*Given task*: Rewrite the lines from the one containing "Screen dimensions: 1406x840" through the last line, putting "Press" wherever "Click" appears and leaving everything else as it is. Leave the pictures out of your answer.

*Entries provided*:

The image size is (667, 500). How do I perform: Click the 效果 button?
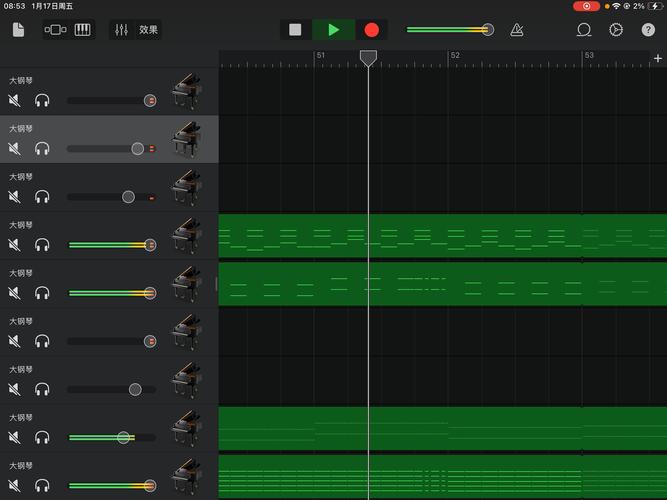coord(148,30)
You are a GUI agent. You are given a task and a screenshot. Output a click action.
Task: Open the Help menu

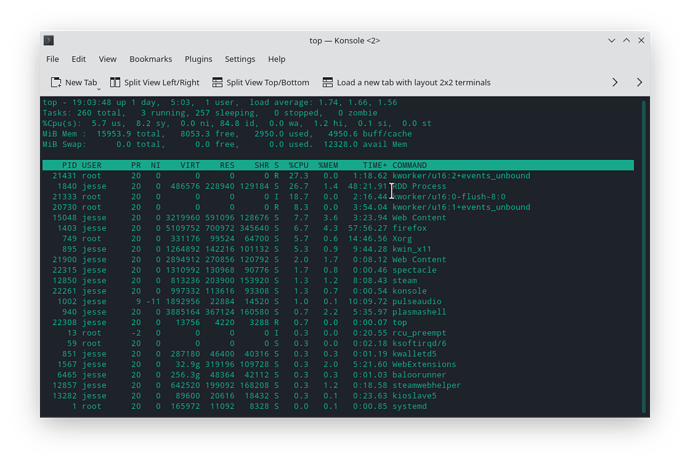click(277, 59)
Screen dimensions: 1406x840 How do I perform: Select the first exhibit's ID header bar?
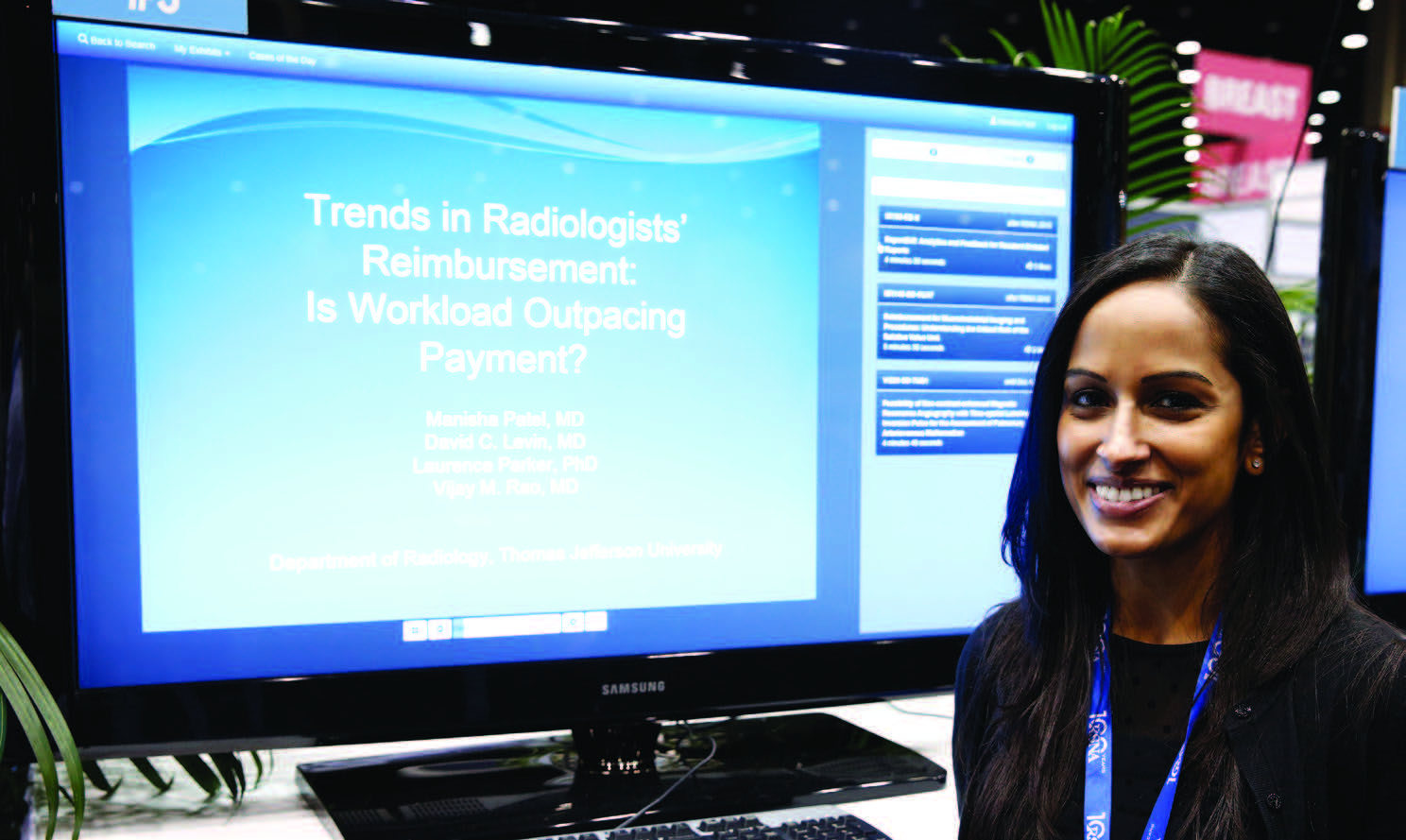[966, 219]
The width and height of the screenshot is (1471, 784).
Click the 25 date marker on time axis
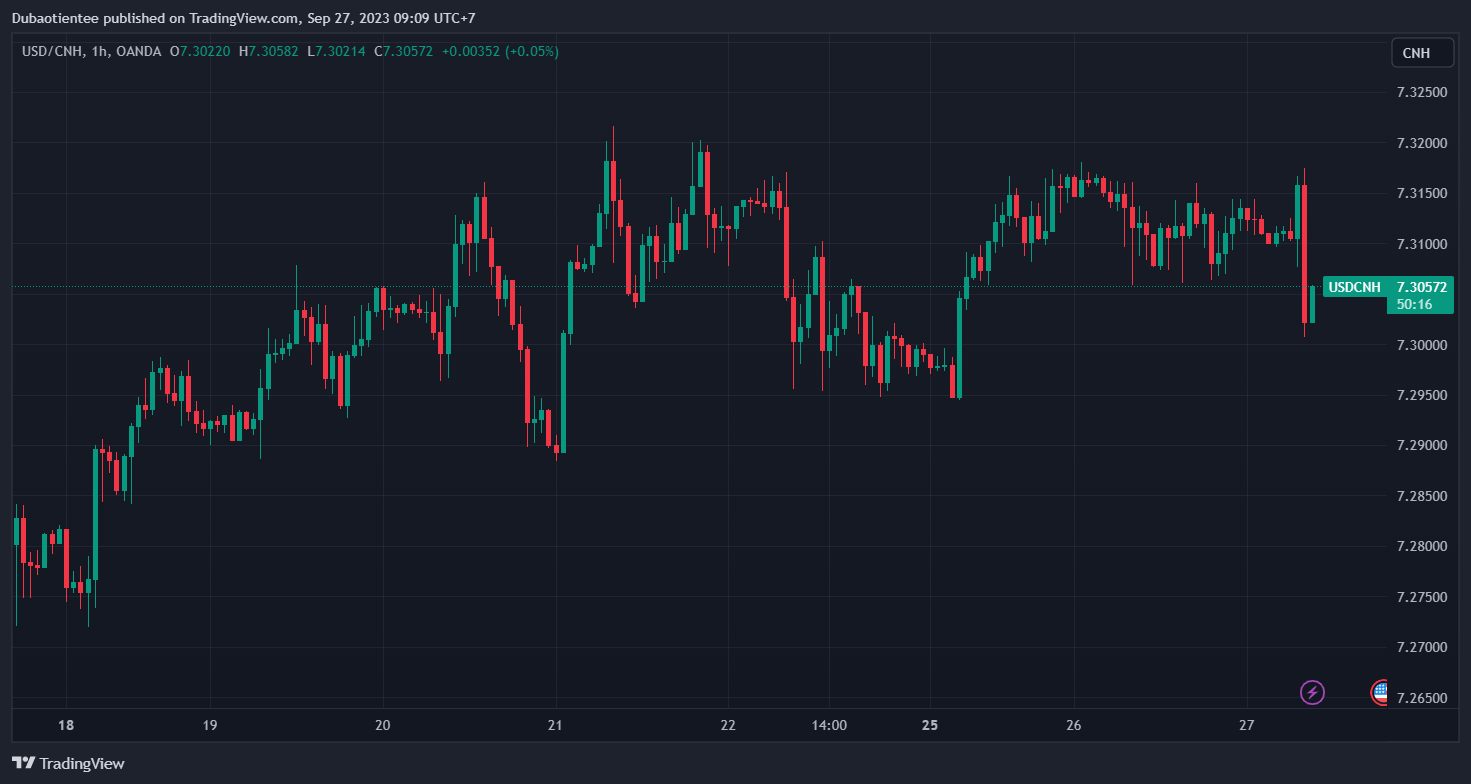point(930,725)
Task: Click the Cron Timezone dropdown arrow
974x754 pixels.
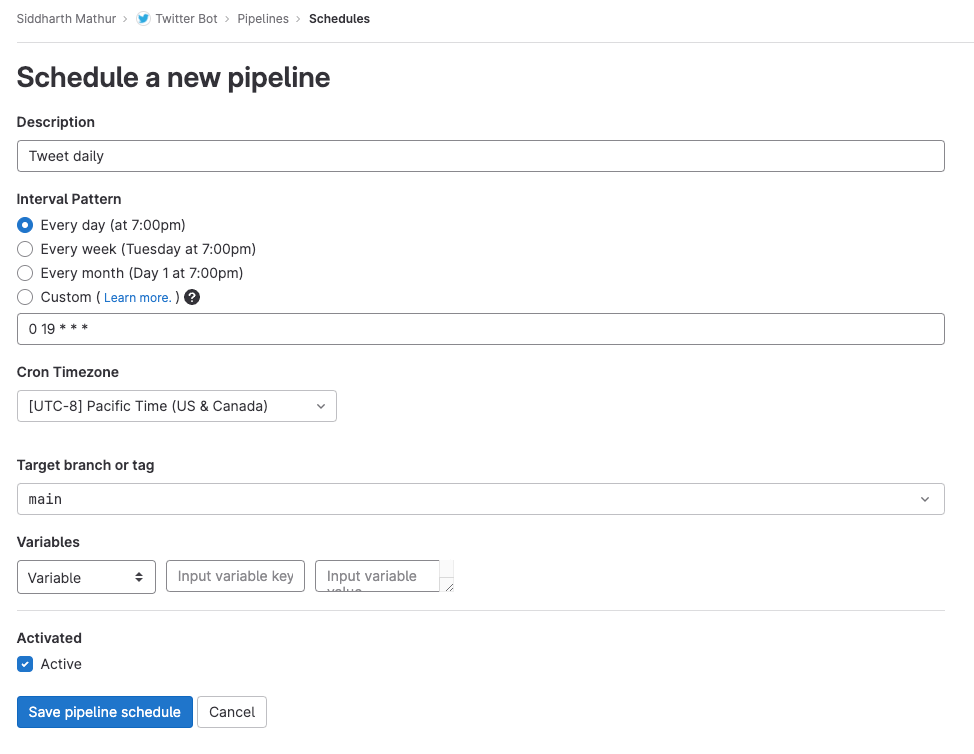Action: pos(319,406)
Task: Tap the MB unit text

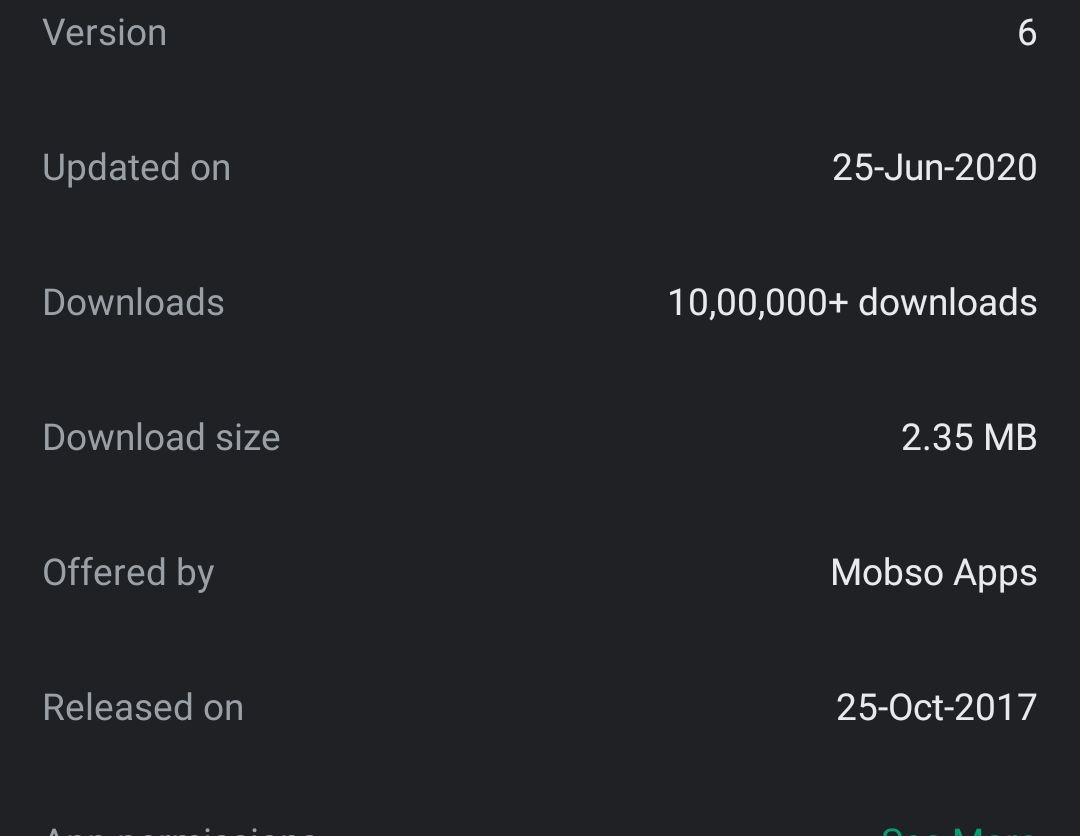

*Answer for this exercise*:
Screen dimensions: 1406x840 How do I perform: Select the first exhibit's ID header bar?
[966, 219]
The width and height of the screenshot is (1471, 784).
Press the 25 date marker on time axis
point(930,725)
Task: Press the Cron Timezone dropdown arrow
974x754 pixels.
Action: pos(319,406)
Task: Tap the MB unit text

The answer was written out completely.